Il a choisi le café 1789 car il s'y trouve bien et que n'y viennent pas les pères divorcés. Il ne supporte pas de se reconnaître dans les misères d'autrui. Le spectacle de ces hommes seuls assis face à des enfants seuls l'afflige. Dans les regards, il lit l'inquiétude de mal faire, le désir d'être ailleurs – mais où? -, l'ennui pointant son nez, l'enfant en deuil de ses copains, l'adulte en deuil de son enfant. Il fait ce qu'il peut, comme il peut, avec les moyens d'un pauvre bord.
Tom a avalé son chocolat et un premier croissant. Il s'essuie les moustaches. Pap' lui demande pourquoi il n'invite jamais de copains.
«Chez toi, j'en ai pas!»
Tilt.
«Tes copains de classe viennent chez ta mère?
– Chez ma mère, oui. Chez toi, les parents ne veulent pas.»
Il est un père divorcé. Une pièce rapportée. Un peu comme un parent éloigné chez qui les enfants vont parfois le mercredi.

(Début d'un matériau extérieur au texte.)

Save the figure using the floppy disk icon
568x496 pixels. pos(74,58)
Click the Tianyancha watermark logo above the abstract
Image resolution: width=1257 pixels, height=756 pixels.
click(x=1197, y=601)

«Qu'est-ce que tu fais chez ta mère?»
Tom le regarde, ahuri par la question.
«Mais je ne sais pas, moi!
– Tu ne t'ennuies jamais?
– Non!»
Chez sa mère, il a mieux que tout. Mieux que les consoles, mieux que les Playmobil ou les Lego, mieux que les rollers, le skateboard, le foot, le vélo, les billes, les collections d'images: il a ses habitudes. Chez son père, il est peut-être à la maison. Mais la maison des papas divorcés, c'est comme un hôtel.
«Tu veux que je te ramène maintenant?
– Mais non, Pap'! On est bien ensemble!»
Il le dévisage de ce regard gris malin qui exprime tout à la fois le désir de ne pas blesser son père, de le consoler peut-être, lui prendre la main et la serrer dans la sienne. Tom est un petit garçon genereux.
«On y va, d'accord?
– Comme tu veux, Pap'… Mais à moto. Et c'est moi qui démarre!»
La page est tournée. Il sait que jusqu'au prochain week-end, il se retournera, chaviré, lorsqu'il entendra un enfant appeler son père dans la rue – puis poursuivra, enflant le souffle; qu'il hâtera le pas à proximité des écoles et des cours de récréation, fuira les boulangeries à quatre heures et demie, évitera les lieux qu'il parcourait naguère avec ses deux petits bonshommes… Et qu'une fois encore, il se fera le serment de ne plus avoir d'enfant pour ne pas revivre ces mille piqûres assassines qui chaque fois le terrassent.
Victor est là lorsqu'il dépose Tom au bas de l'immeuble maternel. Il campe au centre d'un groupe, sa bande, moyenne d' âge, onze ans, garçons et filles mêlés. Il porte le maillot du PSG siglé Opel, un pantalon blanchâtre informe et des chaussures larges comme des pneus.
Tom descend de la moto, range le casque dans le top-case et retient son père par la manche.
«Il est avec ses copains. N'y va pas: c'est la honte pour lui!»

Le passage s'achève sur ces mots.